Even with careful tissue matching, donor cells often were rejected by the patient – or lethally attacked the patient. But using the patient's own stem cells was also risky because they might be contaminated with myeloma cells.

The Alexander twins' transplant, called syngeneic, offered an ultra-rare solution. Because they were, in effect, clones, Sharon's stem cells could be used to rebuild Marilyn's blood system without the risks of rejection, attack, or reintroducing cancer.

Nonetheless, Penn doctors had to wrangle with Marilyn's health insurer, which initially refused to cover the $200,000 treatment, deeming it "experimental."

After the stem cells were infused, Sharon stayed by her sister's side for 18 days, monitoring her care, boosting her morale, and lighting an electric menorah to celebrate Hanukkah, the holiday they were missing.

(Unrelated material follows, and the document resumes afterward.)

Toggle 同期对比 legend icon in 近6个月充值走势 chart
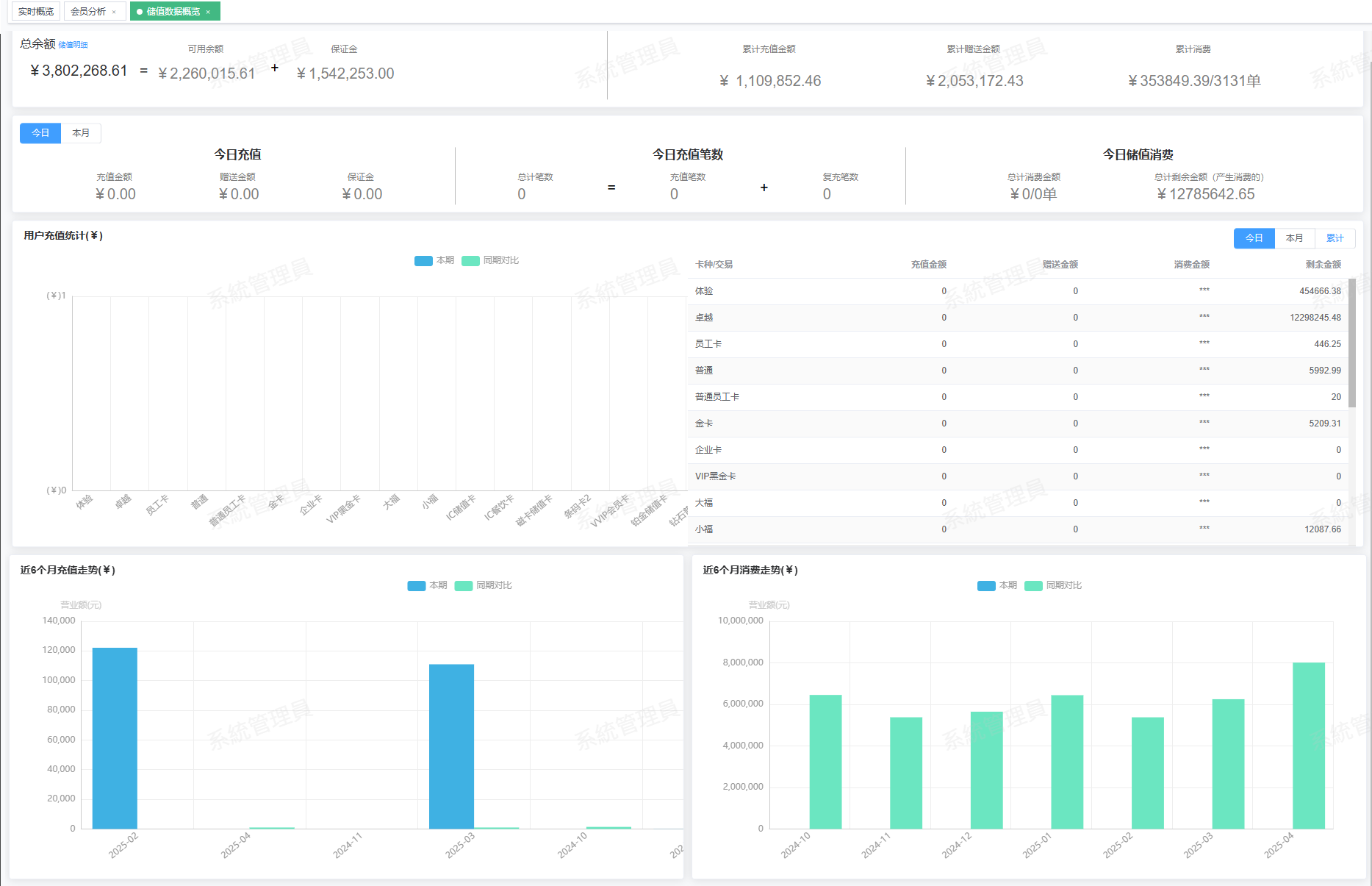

On New Year's Eve, the Jewish Exponent newspaper reported on the "miracle on 34th Street" — an allusion to the hospital's West Philadelphia location: "It typically takes seven to 21 days for the bone marrow to begin regenerating white blood cells. But by the third day, the marrow was already 'engrafting.'"

Fighting for others

The next month, Sharon went to Virginia for an International Myeloma Foundation seminar about raising money for research and patient support. Soon, the twins and their hand-lettered "You Can Make a Difference" sign were sitting in front of a Bucks County supermarket, soliciting donations that netted $2,400 for the foundation.

Not long after that, they launched the Philadelphia Multiple Myeloma Networking Group, starting with six people around a kitchen table. Now, it has about 300 members, many of whom gather monthly at the Ralston Center in West Philly to bond and learn from experts.

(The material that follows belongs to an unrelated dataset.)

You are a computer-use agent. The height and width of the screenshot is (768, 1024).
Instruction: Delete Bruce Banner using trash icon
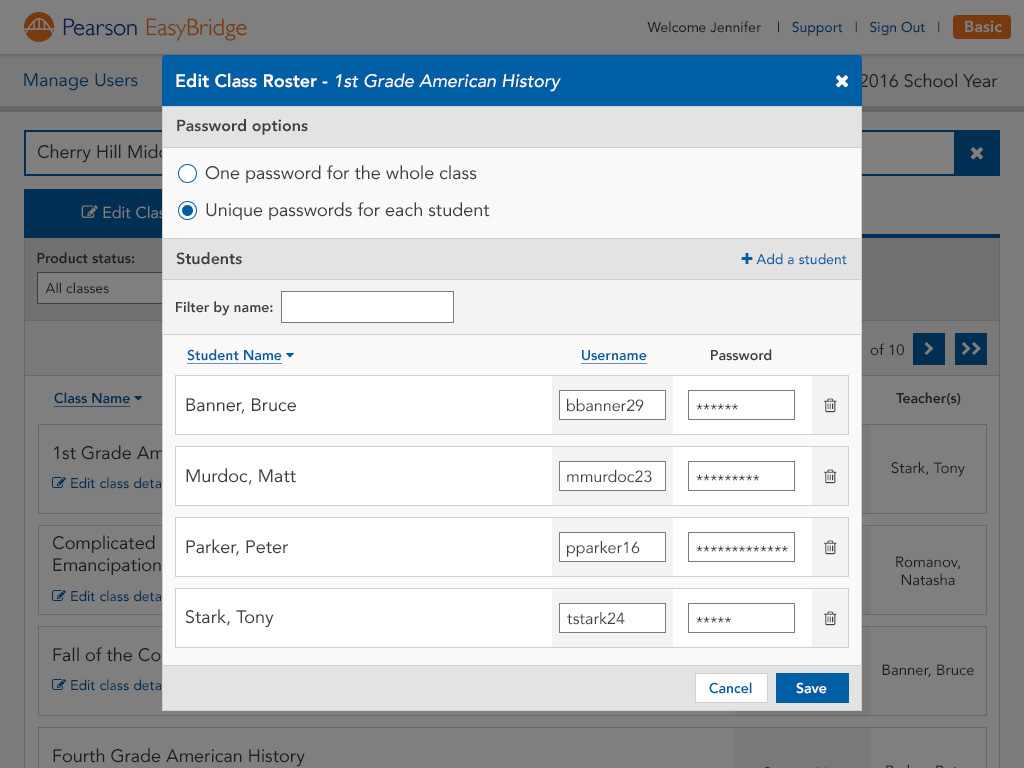click(x=829, y=405)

Susie Novis Durie, who founded the International Myeloma Foundation with her husband in 1990, two years before he died of myeloma, called the twins "dynamic, selfless women."

"A lot of people go into a bubble when they're diagnosed," Novis Durie said. "Then there are those who say 'I'm going to fight this, but also fight for other people.'"

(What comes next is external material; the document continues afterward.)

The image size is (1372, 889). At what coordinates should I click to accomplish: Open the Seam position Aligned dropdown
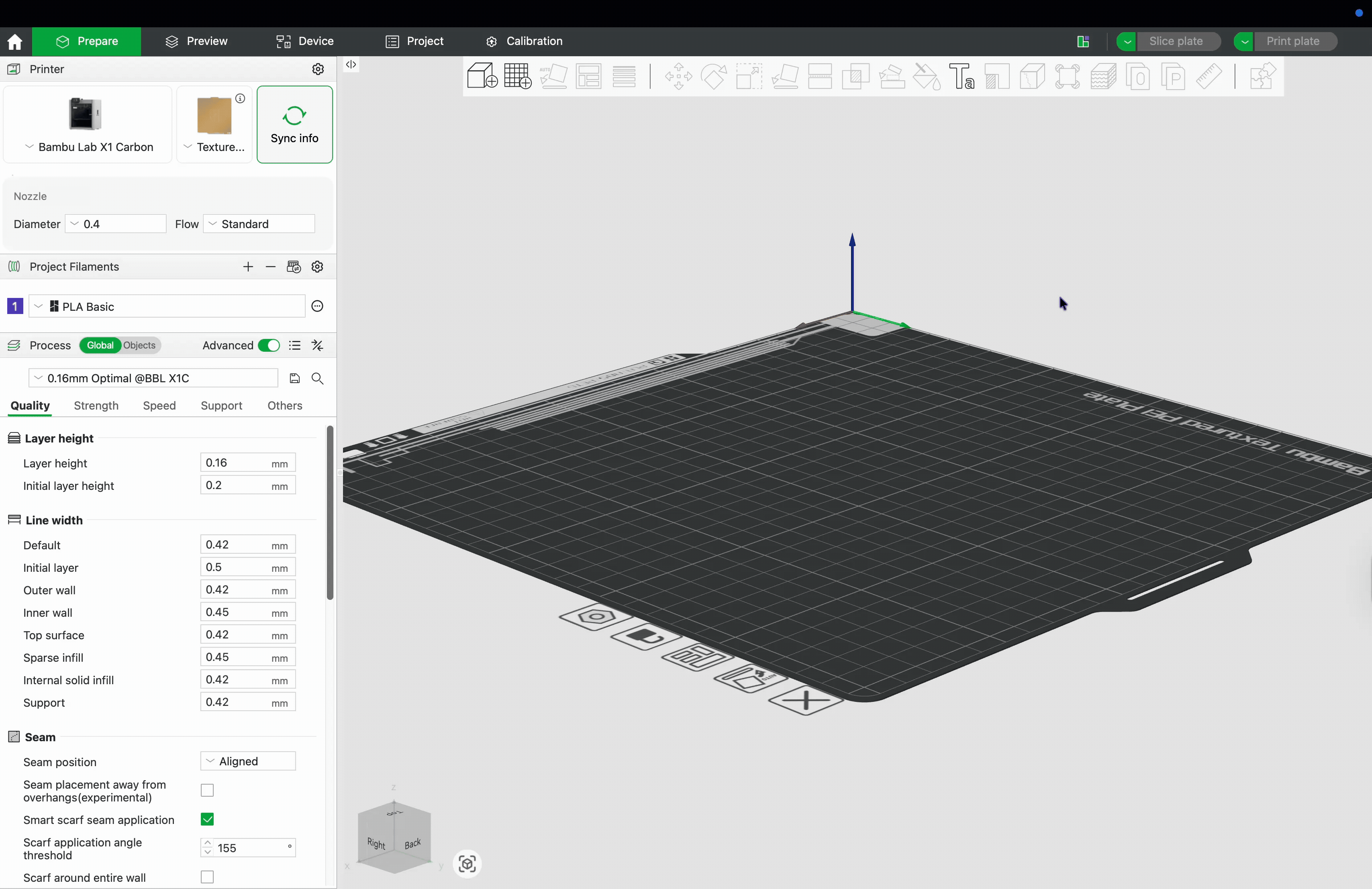(x=248, y=761)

Miles for Myeloma now raises about $100,000 a year, which goes to the foundation to support research.

Sharon is among the heavy lifters who organize the event. Marilyn is the helper and inspirational figure, a reminder that recurrence is not doom.

"I had four years in complete remission after the transplant," she said. "Then I developed a plasmacytoma [cancerous mass] that had to be treated with radiation."

As scary as that was, it coincided with a transformative period for myeloma. Sixteen novel treatments have been approved in the last 13 years, including seven in 2015 alone. Unlike chemotherapy and radiation, which kill healthy as well as diseased cells, the new drugs work in a variety of ways, including breaking down abnormal proteins, inducing cancer cells to die, and boosting immune responses.

Median survival is now approaching 10 years, and for many patients, the disease is chronic but manageable, said Penn oncologist-hematologist Dan Vogl.

"They live long enough to get the next new treatment," said Vogl. "And these drugs are generally well-tolerated, so quality of life is good."

Marilyn, who had a lengthy remission with Revlimid, is now on Velcade, which targets the abnormal monoclonal protein.

She has also weathered setbacks. In 2012, her nadir, she had the surgery to replace her left thighbone. Then she had two bouts of jaw osteonecrosis – basically, jawbone death – that were complications of taking a bone-building drug. She has had heart problems that may be related to a part of the transplant procedure that is no longer used: whole-body radiation.

Then again, she has not had kidney damage or serious infections.

The sisters have no plans to slow down their advocacy work.

"Being in the support group has been very rewarding, but also very upsetting, because we've seen a lot of people pass away," Sharon said. "That's why it's so important for us to do this race. We have limited powers, but that's the way we can help."